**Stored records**
Content starts

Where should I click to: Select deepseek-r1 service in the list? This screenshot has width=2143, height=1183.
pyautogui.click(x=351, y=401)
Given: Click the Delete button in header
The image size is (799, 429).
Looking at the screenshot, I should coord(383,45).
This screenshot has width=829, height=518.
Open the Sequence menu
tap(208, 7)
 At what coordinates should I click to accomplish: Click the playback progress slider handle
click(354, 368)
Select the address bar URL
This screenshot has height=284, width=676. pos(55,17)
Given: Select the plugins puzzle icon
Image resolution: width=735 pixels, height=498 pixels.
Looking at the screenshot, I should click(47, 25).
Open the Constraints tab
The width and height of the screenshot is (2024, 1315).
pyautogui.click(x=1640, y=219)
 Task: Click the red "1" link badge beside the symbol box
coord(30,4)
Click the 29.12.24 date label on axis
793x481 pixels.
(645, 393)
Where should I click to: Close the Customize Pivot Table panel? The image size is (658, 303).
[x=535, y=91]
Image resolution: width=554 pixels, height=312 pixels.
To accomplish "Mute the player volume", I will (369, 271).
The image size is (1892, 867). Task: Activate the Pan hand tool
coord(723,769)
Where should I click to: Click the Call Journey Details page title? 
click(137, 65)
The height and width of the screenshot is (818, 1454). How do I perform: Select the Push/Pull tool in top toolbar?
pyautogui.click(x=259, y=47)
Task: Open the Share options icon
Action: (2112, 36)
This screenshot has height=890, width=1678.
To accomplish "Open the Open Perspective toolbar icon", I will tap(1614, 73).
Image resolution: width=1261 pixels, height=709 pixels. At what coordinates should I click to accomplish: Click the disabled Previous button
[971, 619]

Content ends

**WHAT THIS TASK INVOLVES**
Quote every record above exactly.

**RESULT OF THE TASK**
Where should I click to: Select deepseek-r1 service in the list? This screenshot has width=2143, height=1183.
pyautogui.click(x=351, y=401)
Given: Click the Delete button in header
The image size is (799, 429).
Looking at the screenshot, I should coord(383,45).
This screenshot has width=829, height=518.
Open the Sequence menu
tap(208, 7)
 At what coordinates should I click to accomplish: Click the playback progress slider handle
click(354, 368)
Select the address bar URL
This screenshot has height=284, width=676. pos(55,17)
Given: Select the plugins puzzle icon
Image resolution: width=735 pixels, height=498 pixels.
Looking at the screenshot, I should click(47, 25).
Open the Constraints tab
The width and height of the screenshot is (2024, 1315).
pyautogui.click(x=1640, y=219)
 Task: Click the red "1" link badge beside the symbol box
coord(30,4)
Click the 29.12.24 date label on axis
793x481 pixels.
(645, 393)
Where should I click to: Close the Customize Pivot Table panel? The image size is (658, 303).
[x=535, y=91]
Image resolution: width=554 pixels, height=312 pixels.
To accomplish "Mute the player volume", I will (369, 271).
The image size is (1892, 867). Task: Activate the Pan hand tool
coord(723,769)
Where should I click to: Click the Call Journey Details page title? 
click(137, 65)
The height and width of the screenshot is (818, 1454). How do I perform: Select the Push/Pull tool in top toolbar?
pyautogui.click(x=259, y=47)
Task: Open the Share options icon
Action: (2112, 36)
This screenshot has height=890, width=1678.
To accomplish "Open the Open Perspective toolbar icon", I will tap(1614, 73).
Image resolution: width=1261 pixels, height=709 pixels. At what coordinates should I click to accomplish: Click the disabled Previous button
[971, 619]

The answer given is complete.